Not everything will come back at once and there will be some permanent damage, but the return to work will bring a significant reacceleration in growth, especially when supported by loose monetary and fiscal policy.

The key risk to our baseline V forecast is a potential return of the virus in the third quarter this year, resulting in another shutdown in Q4. Such a risk is consistent with the influential analysis from Imperial College London (here).

We have attempted to capture this with a “Covid-19 lingers scenario” which sees the economy take a second dive in Q4 this year before experiencing another rebound in Q1 2021. Our assumption is that a vaccine is developed and successfully deployed in Q2 2021 thus allowing a resumption of normal activity in Q3. The result is a “W” path for US GDP, which contrasts with the “V” in our baseline and the “L” experienced during the first two years of the GFC (see chart). The path of global GDP would be similar with other countries following the same policy of attempting to suppress the virus so as to manage the outbreak in line with the capacity of their health system.

20200402_hk_eng_chart_1.jpg

On this projection, the level of output still returns to that seen in the baseline by the end of 2021 with growth likely to be robust at the end of the period as confidence returns to the economy and spending strengthens. We expect monetary policy to remain loose during this period spurring a resumption of borrowing and investment in housing and business equipment.
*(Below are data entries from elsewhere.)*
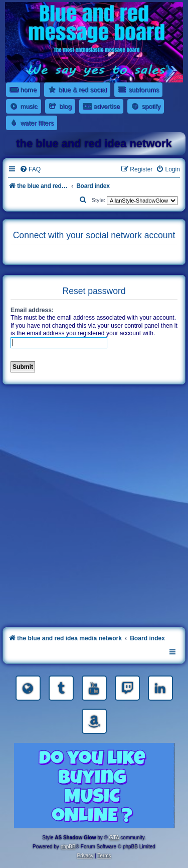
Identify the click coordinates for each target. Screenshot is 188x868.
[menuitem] (30, 169)
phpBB (68, 846)
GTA (114, 837)
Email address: (32, 310)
Fiscal policy is also likely to remain loose as the economy will still be struggling when budgets are set.   

However, the greater volatility in output in the “Covid-19 lingers scenario” means that the impact on incomes would be greater with more unemployment and lay-offs. There would be tremendous strain on workers with children in the event of further school closures and those with elderly relatives, resulting in a fall in labour supply.

For the corporate sector, it would mean two major falls in activity in 2020 such that, compared to 2019, corporate profits decline by nearly 40% versus a baseline forecast where they decline by 15%. The rebound is stronger, but the risk of default and bankruptcy is clearly higher, such that the question will be which companies can survive the downturn to see the recovery.   
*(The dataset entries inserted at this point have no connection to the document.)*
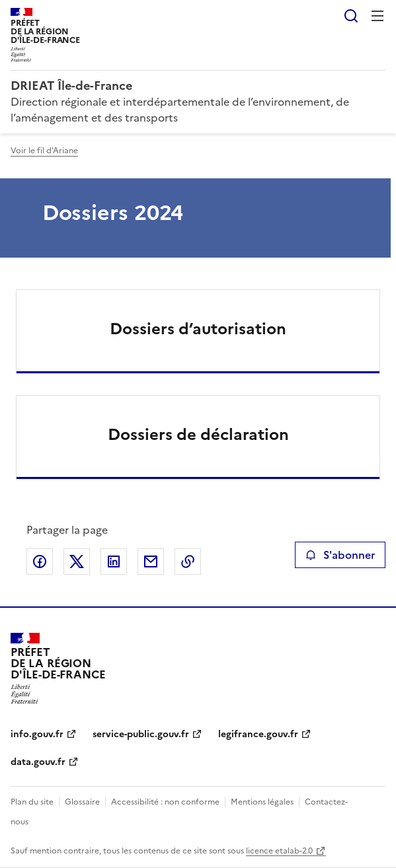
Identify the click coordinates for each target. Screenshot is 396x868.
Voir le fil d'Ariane (44, 151)
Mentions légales (262, 802)
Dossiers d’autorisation (198, 329)
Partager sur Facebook (40, 561)
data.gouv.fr (38, 762)
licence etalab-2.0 (279, 851)
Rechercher (351, 16)
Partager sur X (77, 561)
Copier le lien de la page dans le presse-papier (188, 561)
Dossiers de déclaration (198, 435)
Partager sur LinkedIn (114, 561)
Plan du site (32, 802)
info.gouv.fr (37, 734)
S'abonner (340, 555)
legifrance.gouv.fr (258, 734)
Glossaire (82, 802)
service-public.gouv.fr (141, 734)
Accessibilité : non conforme (165, 802)
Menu (377, 16)
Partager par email (151, 561)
Official support will be key as the programmes put in place by central banks and governments will have to absorb much greater losses and incur far more debt than in the baseline. Estimates from the Office for Budget Responsibility (OBR) suggest that UK government borrowing rises by 0.7% of GDP for every 1% fall in GDP and on this basis would be 5.4% of GDP or roughly £125 billion higher. This is before factoring in the cost of support programmes worth another 2% to 3% of GDP.

Other countries can expect to see similar outcomes resulting in a global surge of debt issuance. At this point, the extra paper is likely to be absorbed by central bank balance sheets as they step up asset purchase programmes (QE). Ultimately though, it would mean higher taxes and cuts in spending elsewhere if we are not to see higher borrowing costs.